2019-02-28 14:09:53 +01:00
commit 96e84d083d
97 changed files with 66293 additions and 0 deletions
--- a/app/speeches/management/commands/import_protocols.py
+++ b/app/speeches/management/commands/import_protocols.py
@ -0,0 +1,120 @@
+from django.core.management.base import BaseCommand
+from speeches.models import Protocol, Speech
+from speakers.models import Speaker
+from lxml import etree
+import os
+import fnmatch
+import datetime
+from tqdm import tqdm
+
+
+class Command(BaseCommand):
+    help = ("Adds protocols to the database using the django models"
+            " syntax. Protocols will be added from the xml protocol files."
+            " Input is a path pointing to all/multiple protocols in one"
+            " directory with one level of subdirectories. First imports"
+            " toc, attachments and metadata with model Protocol. Speeches will be put into realtion with the model Speech."
+            " to the protocols later on.")
+
+    def add_arguments(self, parser):
+        parser.add_argument("input_path",
+                            type=str)
+
+    def handle(self, *args, **options):
+        path = options["input_path"]
+        list_of_files = []
+        for path, subdirs, files in os.walk(path):
+            for name in files:
+                if fnmatch.fnmatch(name, "*.xml"):
+                    list_of_files.append(os.path.join(path, name))
+        for file_path in tqdm(sorted(list_of_files), desc="Importing protocol data"):
+            # self.stdout.write("Reading data from file: " + file_path)
+            tree = etree.parse(file_path)
+            protocol = Protocol()
+
+            protocol.protocol_id = os.path.basename(file_path)[:-4]
+            # self.stdout.write("\tProtocol ID is: " + protocol.protocol_id)
+            # self.stdout.write("\tReading toc and attachment.")
+
+            session_nr = tree.xpath("//sitzungsnr")[0]
+            protocol.session_nr = session_nr
+
+            protocol_period = tree.xpath("@wahlperiode")[0]
+            protocol.protocol_period = protocol_period
+
+            session_date = tree.xpath("//@date")[0]
+            protocol.session_date_str = session_date
+            session_date = datetime.datetime.strptime(session_date, "%d.%m.%Y")
+            session_date = datetime.datetime.strftime(session_date, "%Y-%m-%d")
+            protocol.session_date = session_date
+
+            correct_start_time = None
+            start_of_session = tree.xpath("//@sitzung-start-uhrzeit")[0]
+            try:
+                start_of_session = datetime.datetime.strptime(start_of_session,
+                                                               "%H:%M")

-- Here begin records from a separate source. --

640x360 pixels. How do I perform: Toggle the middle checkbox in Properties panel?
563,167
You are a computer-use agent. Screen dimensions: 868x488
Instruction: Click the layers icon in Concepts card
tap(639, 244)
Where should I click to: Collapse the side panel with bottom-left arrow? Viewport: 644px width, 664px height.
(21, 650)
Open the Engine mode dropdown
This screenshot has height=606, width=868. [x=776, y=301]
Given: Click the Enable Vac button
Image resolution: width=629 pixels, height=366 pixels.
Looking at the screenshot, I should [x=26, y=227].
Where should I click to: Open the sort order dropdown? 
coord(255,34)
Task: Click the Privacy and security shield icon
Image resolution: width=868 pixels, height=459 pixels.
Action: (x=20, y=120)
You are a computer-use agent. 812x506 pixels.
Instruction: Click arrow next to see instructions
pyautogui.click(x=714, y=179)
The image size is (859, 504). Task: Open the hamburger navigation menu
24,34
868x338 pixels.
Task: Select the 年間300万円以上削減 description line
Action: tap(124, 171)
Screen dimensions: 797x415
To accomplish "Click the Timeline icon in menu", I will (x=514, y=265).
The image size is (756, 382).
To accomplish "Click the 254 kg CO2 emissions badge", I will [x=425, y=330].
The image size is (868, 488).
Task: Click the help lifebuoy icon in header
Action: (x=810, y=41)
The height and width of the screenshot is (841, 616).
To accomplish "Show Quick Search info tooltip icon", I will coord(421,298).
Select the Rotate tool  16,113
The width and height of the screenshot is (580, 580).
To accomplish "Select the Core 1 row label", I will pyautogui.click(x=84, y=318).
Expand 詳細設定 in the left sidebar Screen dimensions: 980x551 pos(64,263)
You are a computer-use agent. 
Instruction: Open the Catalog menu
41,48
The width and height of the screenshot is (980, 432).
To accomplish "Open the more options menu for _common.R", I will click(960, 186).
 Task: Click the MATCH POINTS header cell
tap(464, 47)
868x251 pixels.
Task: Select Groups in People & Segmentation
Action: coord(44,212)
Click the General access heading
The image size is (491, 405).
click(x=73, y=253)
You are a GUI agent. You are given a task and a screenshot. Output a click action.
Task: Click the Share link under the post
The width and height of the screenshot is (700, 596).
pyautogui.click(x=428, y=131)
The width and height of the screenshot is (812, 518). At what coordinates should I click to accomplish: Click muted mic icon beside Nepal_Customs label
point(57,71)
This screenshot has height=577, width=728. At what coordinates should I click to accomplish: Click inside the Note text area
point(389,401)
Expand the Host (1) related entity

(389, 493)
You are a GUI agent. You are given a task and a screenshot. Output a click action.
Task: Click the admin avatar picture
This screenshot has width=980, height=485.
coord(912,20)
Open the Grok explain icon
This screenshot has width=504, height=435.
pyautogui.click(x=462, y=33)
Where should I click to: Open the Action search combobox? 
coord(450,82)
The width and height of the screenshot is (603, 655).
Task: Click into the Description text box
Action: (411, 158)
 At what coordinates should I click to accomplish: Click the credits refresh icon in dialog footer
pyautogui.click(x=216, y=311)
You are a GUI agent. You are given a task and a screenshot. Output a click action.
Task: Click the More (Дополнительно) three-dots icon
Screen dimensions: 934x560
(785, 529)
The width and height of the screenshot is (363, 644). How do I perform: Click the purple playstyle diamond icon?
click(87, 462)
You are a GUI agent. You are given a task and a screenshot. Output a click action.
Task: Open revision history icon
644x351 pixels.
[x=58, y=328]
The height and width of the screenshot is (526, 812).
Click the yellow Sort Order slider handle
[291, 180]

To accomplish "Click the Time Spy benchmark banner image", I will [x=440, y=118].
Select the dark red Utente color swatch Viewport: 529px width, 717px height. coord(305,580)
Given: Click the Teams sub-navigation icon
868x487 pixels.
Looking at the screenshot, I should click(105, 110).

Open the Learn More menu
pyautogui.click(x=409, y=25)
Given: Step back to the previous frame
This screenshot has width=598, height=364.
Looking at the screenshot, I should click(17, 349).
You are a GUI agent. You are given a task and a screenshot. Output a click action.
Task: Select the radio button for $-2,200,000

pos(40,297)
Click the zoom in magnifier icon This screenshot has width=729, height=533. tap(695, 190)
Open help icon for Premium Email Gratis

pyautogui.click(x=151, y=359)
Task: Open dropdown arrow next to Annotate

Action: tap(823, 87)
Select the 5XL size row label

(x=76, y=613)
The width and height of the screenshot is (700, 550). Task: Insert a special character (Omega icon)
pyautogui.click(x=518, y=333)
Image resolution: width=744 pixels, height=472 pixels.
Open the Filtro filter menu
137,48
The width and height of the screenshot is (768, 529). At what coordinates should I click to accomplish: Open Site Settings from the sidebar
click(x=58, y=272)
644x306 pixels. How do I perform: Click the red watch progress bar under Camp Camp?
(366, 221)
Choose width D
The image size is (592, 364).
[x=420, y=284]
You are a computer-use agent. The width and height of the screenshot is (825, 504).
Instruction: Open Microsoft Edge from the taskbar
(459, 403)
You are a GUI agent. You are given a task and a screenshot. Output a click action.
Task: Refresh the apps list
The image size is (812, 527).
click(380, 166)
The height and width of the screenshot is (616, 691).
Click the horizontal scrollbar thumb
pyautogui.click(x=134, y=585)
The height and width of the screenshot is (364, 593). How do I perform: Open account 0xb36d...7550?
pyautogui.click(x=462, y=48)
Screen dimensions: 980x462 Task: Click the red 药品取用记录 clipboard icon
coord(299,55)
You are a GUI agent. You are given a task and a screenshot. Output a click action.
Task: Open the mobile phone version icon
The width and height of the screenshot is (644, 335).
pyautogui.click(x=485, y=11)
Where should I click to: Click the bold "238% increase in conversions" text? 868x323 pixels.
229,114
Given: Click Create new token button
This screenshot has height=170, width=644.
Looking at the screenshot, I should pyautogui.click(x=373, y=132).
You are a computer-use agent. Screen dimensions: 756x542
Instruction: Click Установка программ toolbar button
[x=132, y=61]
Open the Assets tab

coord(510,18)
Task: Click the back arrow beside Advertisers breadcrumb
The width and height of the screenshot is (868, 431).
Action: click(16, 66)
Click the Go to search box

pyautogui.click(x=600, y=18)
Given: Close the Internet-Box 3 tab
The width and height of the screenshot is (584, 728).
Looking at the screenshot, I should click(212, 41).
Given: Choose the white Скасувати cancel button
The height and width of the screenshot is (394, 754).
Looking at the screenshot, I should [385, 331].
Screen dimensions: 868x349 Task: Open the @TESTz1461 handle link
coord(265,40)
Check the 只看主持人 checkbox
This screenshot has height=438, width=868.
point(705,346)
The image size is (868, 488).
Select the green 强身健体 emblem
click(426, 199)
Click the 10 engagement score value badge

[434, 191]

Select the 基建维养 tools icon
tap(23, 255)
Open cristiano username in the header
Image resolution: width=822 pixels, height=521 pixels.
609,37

+                correct_start_time = True
+            except ValueError as e:
+                correct_start_time = False
+            if(correct_start_time is True):
+                protocol.start_of_session = start_of_session
+            else:
+                protocol.start_of_session = None
+
+            end_of_session = tree.xpath("//@sitzung-ende-uhrzeit")[0]
+            correct_end_time = None
+            try:
+                end_of_session = datetime.datetime.strptime(end_of_session,
+                                                            "%H:%M")
+                correct_end_time = True
+            except ValueError as e:
+                correct_end_time = False
+            if(correct_end_time is True):
+                protocol.end_of_session = end_of_session
+            else:
+                protocol.end_of_session = None
+
+            session_nr = tree.xpath("//sitzungsnr")[0]
+            protocol.session_nr = session_nr.text
+
+            election_period = tree.xpath("//wahlperiode")[0]
+            protocol.election_period = election_period.text
+
+            toc = tree.xpath("//inhaltsverzeichnis")[0]
+            protocol.toc = toc.text
+
+            attachment = tree.xpath("//anlagen")[0]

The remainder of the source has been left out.